Carbon Crash Course: Your guide to the Science Behind Climate Change
Climate change is a global emergency. Between severe weather patterns, droughts, floods, and large-scale loss of animal life and biodiversity, the rapidly changing climate is a major threat to our environment and way of life. But what exactly is happening? Today we’re going to give you a crash course in all things carbon cycle, so you know the science and the facts behind climate change.
The Carbon Cycle
There is a surprisingly small amount of carbon in the atmosphere itself at any given time, with only .0041% of the atmosphere being CO2, but that small amount does almost all the work of keeping the warmth of the sun inside the atmosphere. Most of the carbon is in the ocean, or locked up in organic life. There are two cycles of carbon on earth, the slow cycle and the fast cycle. When most people talk about the carbon cycle, they’re referring to the fast cycle, which is mainly determined by plant life. Using photosynthesis, plants take carbon out of the atmosphere, “storing” it in their bodies, and when they (or the animals that eat them) decompose, that carbon is released back into the atmosphere. The most effective ecosystems at storing carbon are tundras, seagrass meadows, mangroves, salt marshes, and tropical rainforests. Tundras are effective because the permafrost often prevents the plant and animal life from decomposing fully, and so if any organic matter starts to get buried it’s likely to stay there. The three coastal regions are effective because the deep roots of the plant life in these areas deposit the carbon underground and underwater, basically pre-burying it. And tropical rainforests just have so much life concentrated in them that the carbon doesn’t leave.
The slow carbon cycle mainly involves fossils, rocks, and the ocean. Fossil fuels are part of the slow carbon cycle, as without human activity the fossilized organic matter would stay buried until a geological event brings it to the surface. Similarly, plankton and shell building animals create calcium carbonate, which gets transformed into limestone on the ocean floor. The ocean itself is also a part of the slow carbon cycle, as carbon dioxide dissolves in water. Theoretically if we stopped burning all fossil fuels, all the CO2 from industrial society will dissolve into the ocean again. But that would take about 1000 years, so we’re not counting on that as a solution anytime soon.

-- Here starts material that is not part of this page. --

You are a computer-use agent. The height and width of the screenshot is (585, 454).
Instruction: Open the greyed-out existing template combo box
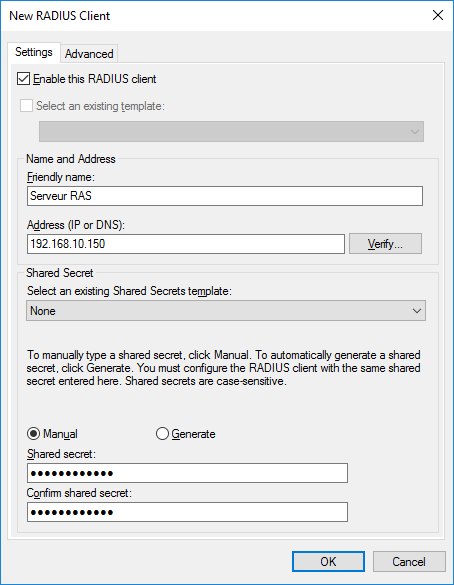(231, 131)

Human impact has, of course, not been kind to the carbon cycle. Burning fossil fuels shoots all that stored carbon back into the atmosphere, and considering how little carbon is needed to make a large effect it’s easy to see just how industrialization can cause climate change in such a short period of time. How bad is it? One researcher estimates that we’re at carbon peaks that haven’t been seen in three million years. All of humanity is only about 300,000 years old and three million years ago the Antarctic had trees on it. Clearly this is an insane disruption to the carbon cycle. Current estimates believe that we are on track for a 2.5 to 10 degree celsius increase in world temperatures over the next century, and the arctic is expected to have ice-free summers by the mid century.
The regions that store carbon are also in trouble due to human development. The agriculture industry is one of the biggest culprits, clearcutting and burning down tropical rainforests for cattle farming in Brazil and palm oil in Indonesia. Like with fossil fuels, burning trees sends all that carbon straight up into the atmosphere. More than 35% of the world’s mangroves have been cleared for development or lost from other man made issues such as pollution, climate change, and overfishing. As polar regions are heating up faster than the rest of the world, the permafrost under the tundra are starting to melt, releasing that trapped CO2 as the organic matter begins to decay again.
How to Help
Don’t let this get you don’t though. If we act now, we can slow down climate change and prevent the worst of it. We largely have most of the technology to fight climate change, and while we can’t eliminate fossil fuels with a snap of a finger we can scale up renewable energy use to mitigate the damage. NASA believes this is the first phase of combating climate change, with the second being figuring out how to adapt to the climate change that has already happened. Solving climate change will require both global and local solutions. Planting trees to protecting rainforests, switching to slow fashion to a global transition away from monocrop farming, switching to public transport to major investments in renewable infrastructure. One thing we highly recommend is for people to count their carbon use with apps like Leafully and GoodGuide. Getting a handle on what you do personally is the first step in figuring out long term changes, and remember, small actions done collectively lead to huge changes overall.